LUDWIG GUMPLOWICZ :
LE THÉORICIEN JUIF DE LA SOLUTION FINALE
Ludwig Gumplowicz fut un célèbre politologue et sociologue dans les planètes académiques de la fin du XIXème et du début du XXème siècle. Ce silence sur un académicien très connu de ses contemporains a de quoi intriguer tous ceux qui s’intéressent à l’histoire des disciplines universitaires et aux origines des sciences humaines.
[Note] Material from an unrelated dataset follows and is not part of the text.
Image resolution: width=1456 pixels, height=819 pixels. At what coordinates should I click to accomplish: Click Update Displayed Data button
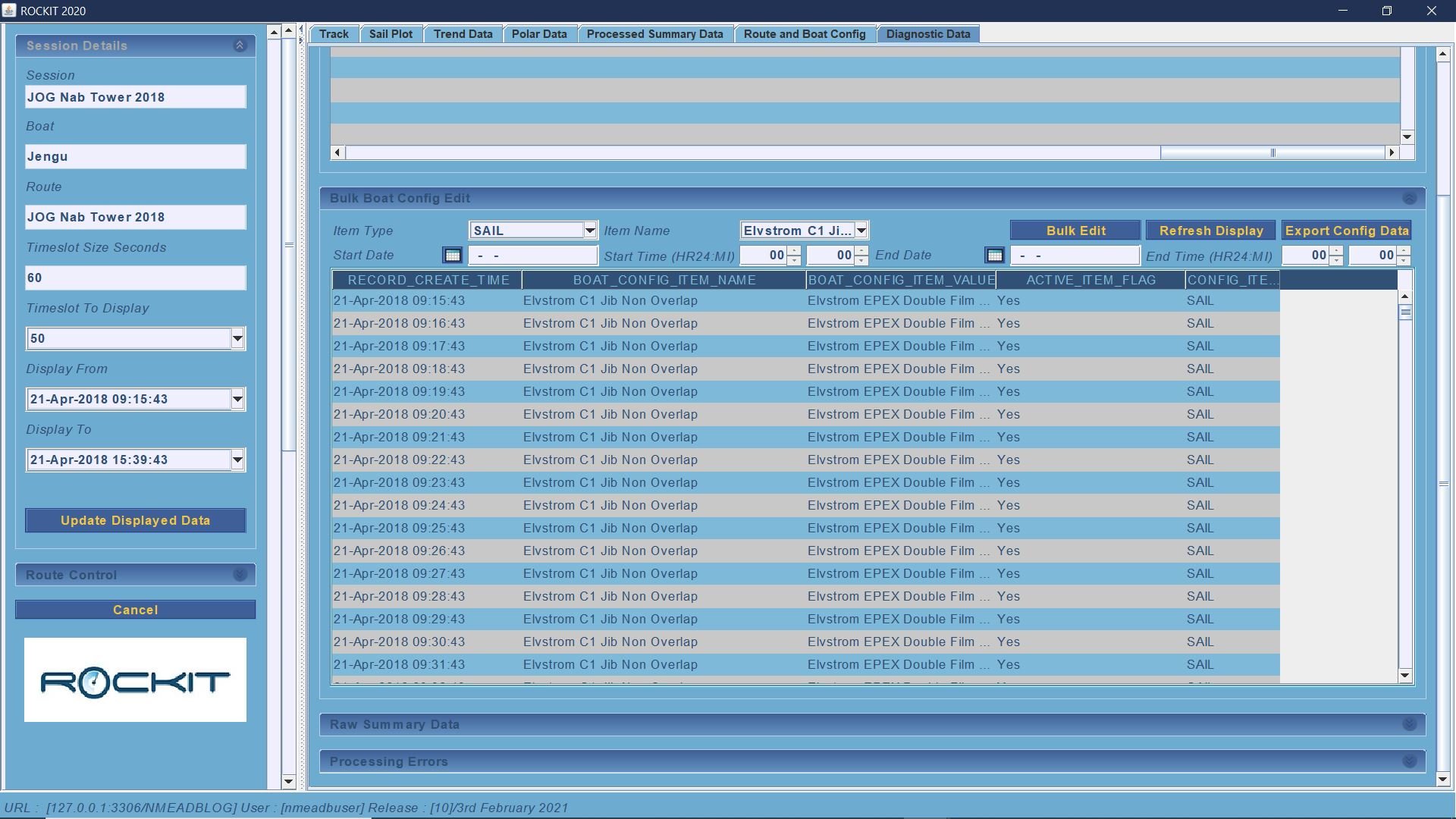tap(135, 521)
Aujourd4hui, les étudiants en sociologie, en droit et en sciences politiques citent volontiers Herbert Spencer, Auguste Comte, Max Weber ou Emile Durkheim mais ils ignorent tout de Ludwig Gumplowicz qui était connu en Europe et aux Etats-Unis grâce à ses ouvrages traduits en plusieurs langues. Les écrits de Gustave le Bon ou ceux de Gabriel Tarde nous sont familiers mais pas ceux de Ludwig Gumplowicz qui, pourtant, aurait dû figurer parmi les fondateurs de la science politique et de la sociologie. Ce silence, volontaire ou involontaire, sur un personnage académique de premier rang s’explique par la volonté des tenants actuels des sciences humaines de gommer autant que faire se peut les origines idéologiques de leurs disciplines qui, rappelons-le, furent l’oeuvre de théoriciens fortement imbibés de darwinisme social et de vision hiérarchique et classificatoire du monde de l’homme et de la nature. Pour s’en convaincre, il suffit de lire les grands noms de la littérature anthropologique, ethnologique, historique, sociologique et politique de la fin du XIX et du début du XXème siècle et que les concepts de race, de hiérarchie et de luttes entre les races n’étaient pas l’apanage de quelques oiseaux rares tels que Gobineau, Chamberlain, Vacher de la Lapouge, Haeckel ou encore Ludwig Gumplowicz. Sans exagréation on peut dire que toute l’intelligentsia européenne de cette fin du XIXe et du début du XXème siècle était raciste et ses membres étaient des racistes patentés et convaincus de la supériorité de la race blanche, plus précisément de la race européenne, sur les autres races non blanches et non européennes.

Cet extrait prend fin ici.